Tax-loss harvesting sells investments at a loss to offset capital gains and reduce your tax bill. By bunching donations you can exceed the standard deduction and itemize your deductions, potentially reducing your taxable income and tax liability.

(According to the IRS, a donor-advised fund is a separately identified fund or account that is maintained and operated by a section 501(c)(3) organization, which is called a sponsoring organization. Filling up tax brackets simply means maximizing your income within each bracket. This allows you to take advantage of the lower tax rates within each bracket before moving onto the next one.)

Also, Featherngill says investors should consider asset location as well as asset allocation. Distributions from pretax retirement plans are taxed as ordinary income, she notes. So focus on fixed-income investments in these accounts and use taxable accounts for tax-favored investments such as stocks.

"Asset location" means choosing the right place to hold your investments. That could be a tax-advantaged account or a regular investment account, to save the most money in taxes.

Review And Adjust Your Portfolio

The best retirement and tax planning strategies include annual portfolio reviews. They  are important to ensure your portfolio risk doesn't drift to uncomfortable levels, says Lovison. "Make  2024  the year you pick a date and start rebalancing consistently," he said.
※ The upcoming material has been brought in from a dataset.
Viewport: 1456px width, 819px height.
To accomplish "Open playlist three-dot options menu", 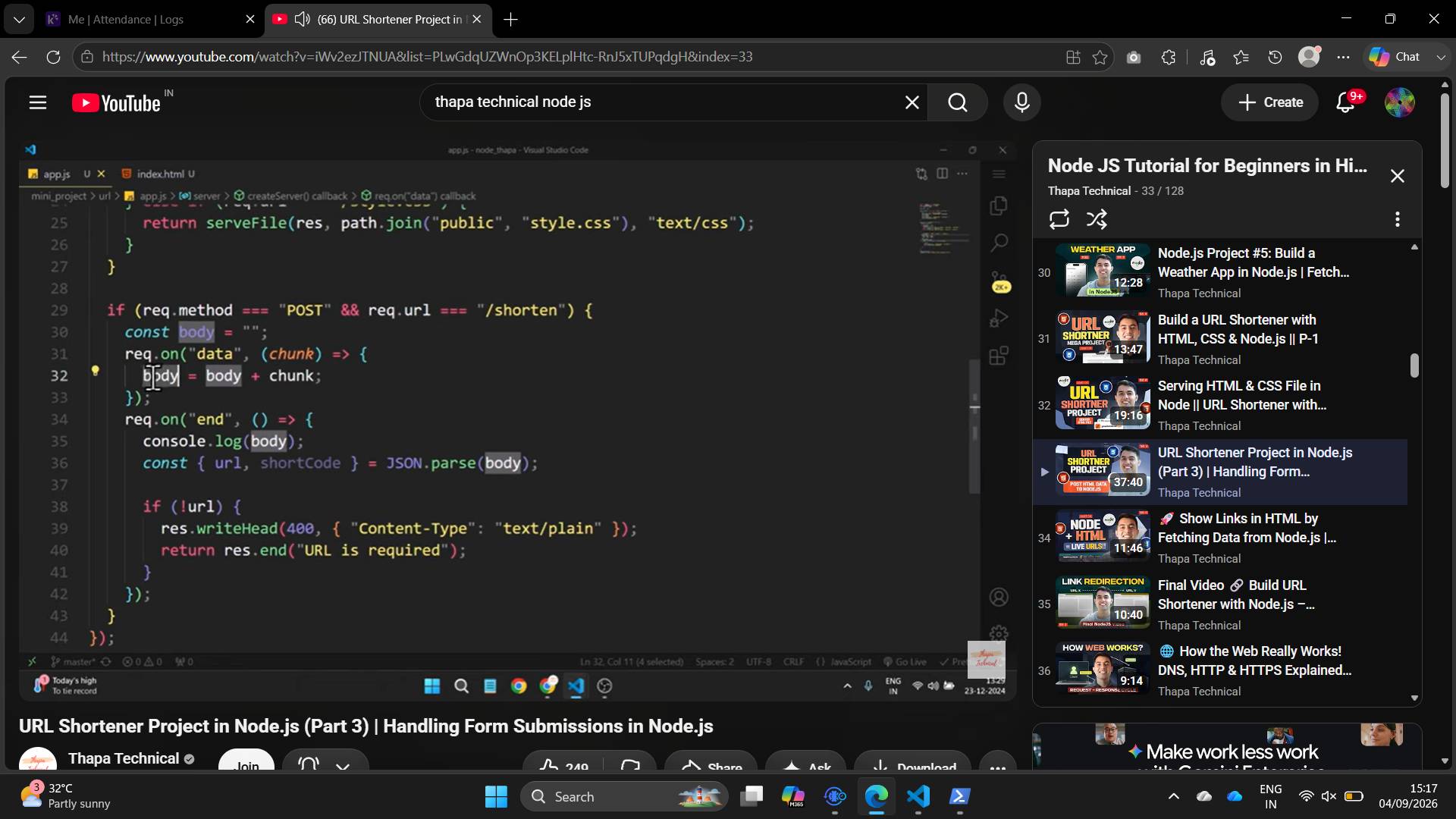I will coord(1397,219).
Retirees: Master Dynamic Spending In 2024

For retirees, 2024 is about embracing a dynamic spending strategy, Lovison says.
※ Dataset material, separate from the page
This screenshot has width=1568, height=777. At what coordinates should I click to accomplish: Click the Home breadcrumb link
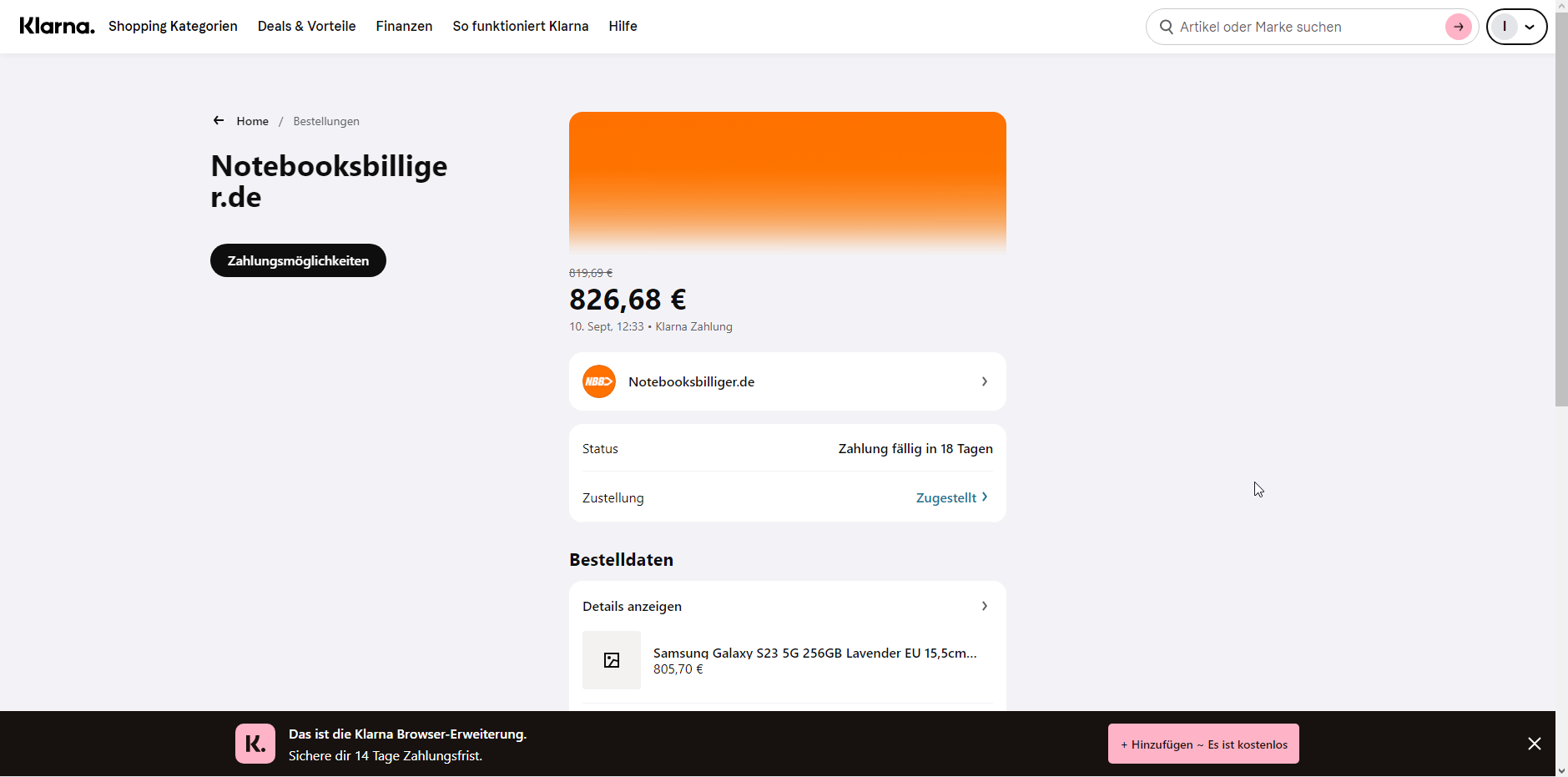252,121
"Adjusting withdrawal rates in response to market performance and personal financial needs is crucial." Retirees need to strike a balance between enjoying today and securing financial stability for the future, he says. Because of inflation, "it's more important than ever to make sure you are still in balance."

Follow The Retirement And Tax Planning Rules

As an example of the importance of knowing the rules, Brenner mentioned a recent Tax Court case involving the estate of actor James Caan. Caan, whose roles included playing Sonny Corleone in " The Godfather," died in 2022.

According to Brenner, Caan's advisers got into trouble by violating the rule that says when a distribution of property is taken from an IRA, the same property must be rolled over. Caan, and ultimately his estate, ended up owing around $780,000 in unpaid taxes. Plus, he was hit with a $155,000 "accuracy-related penalty" for understating taxes.

So, Brenner said, "It's a good reminder that some things never change." Rollover rules are important. Mistakes are costly.

"For 2024, there may be new opportunities, but the old rules still matter," she said.